Prefeitura de Itabira desengaveta ação contra a Vale parada há 13 anos
Depois de 13 anos parada, uma ação civil pública proposta pelo Ministério Público em desfavor da Vale foi retomada pela Prefeitura de Itabira. O processo nº 031703019343-5, de 2003, é resultante do descumprimento pela Vale de um Termo de Ajustamento de Conduta (TAC) firmado em 1994, em que a mineradora assumiu o compromisso de reparar […]

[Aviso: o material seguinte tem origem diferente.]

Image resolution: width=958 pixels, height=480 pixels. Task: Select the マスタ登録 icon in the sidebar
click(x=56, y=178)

Depois de 13 anos parada, uma ação civil pública proposta pelo Ministério Público em desfavor da Vale foi retomada pela Prefeitura de Itabira. O processo nº 031703019343-5, de 2003, é resultante do descumprimento pela Vale de um Termo de Ajustamento de Conduta (TAC) firmado em 1994, em que a mineradora assumiu o compromisso de reparar danos ambientais. Caso não cumprisse o TAC, a Vale teria de pagar multa diária de R$ 50 mil ao município. Esse processo atualmente está avaliado em R$ 4,702 bilhões.
O processo estava parado desde 2006, mas voltou a ser movimentado em 23 de janeiro deste ano, pela Prefeitura de Itabira, dois dias antes do rompimento da barragem da mineradora em Brumadinho. A administração municipal foi procurada para saber por que decidiu retomar a ação parada desde 2006, mas a Assessoria de Comunicação do Executivo informou que o assunto somente será abordado, na próxima terça-feira, dia 26, em uma coletiva à imprensa. A Vale informou que não recebeu nenhuma nova notificação sobre a ação.

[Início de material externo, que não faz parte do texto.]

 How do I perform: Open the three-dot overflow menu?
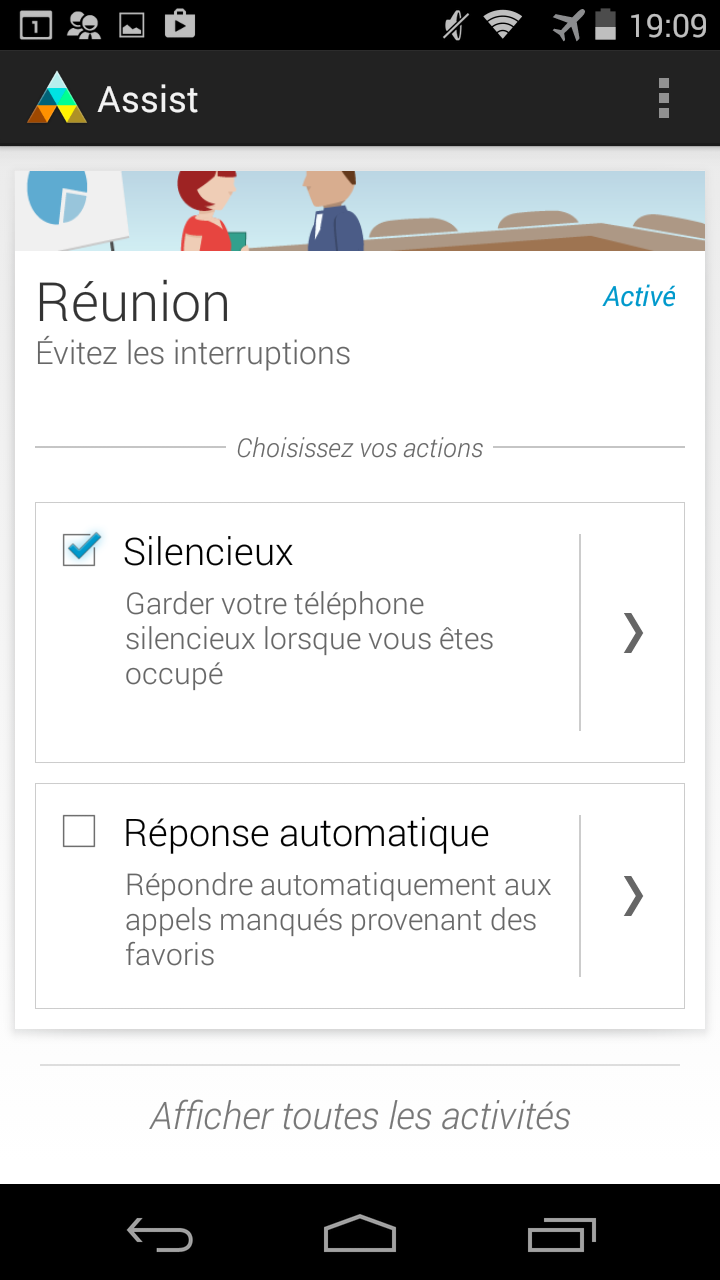[x=663, y=99]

No processo, o Ministério Público afirma que a Vale exercia atividade poluidora da atmosfera na cidade, constituindo a poluição em material particulado – partículas sólidas na atmosfera – em quantidades e volumes superiores aos máximos permitidos pela Secretaria de Estado de Meio Ambiente, Conselho Estadual de Política Ambiental (Copam) e Organização Mundial de Saúde (OMS). “A poluição atmosférica vem prejudicando a saúde e bem-estar da população, o que causa não só doenças respiratórias, como prejuízos e incômodos vários que tornam baixa a qualidade de vida dos cidadãos”, citava o Ministério Público. Na época, o Copam suspendeu a licença de operação corretiva da empresa.
O Conselho argumentou que a Vale deixou expirar o prazo fixado no TAC, no qual a empresa havia se comprometido em executar diversos empreendimentos visando minimizar os impactos ambientais causados pela atividade minerária, como hidrossemeadura de taludes, implantação do cinturão verde, parque ecológico do Itabiruçu, monitoramento de água, monitoramento do índice de material particulado no ar, monitoramento dos parâmetros climatológicos e sistema de detonações programadas.
A multa diária pelo descumprimento do TAC seria de R$ 50 mil pagos ao município, “após o reconhecimento judicial da inexecução do acordo”. Além do cumprimento da sentença, a Prefeitura de Itabira requereu ainda a intimação da Vale e que ela pague os honorários de advogados. O processo tramita na 1ª Vara Cível da Comarca de Itabira e a última movimentação foi realizada na quinta-feira, 21 de março.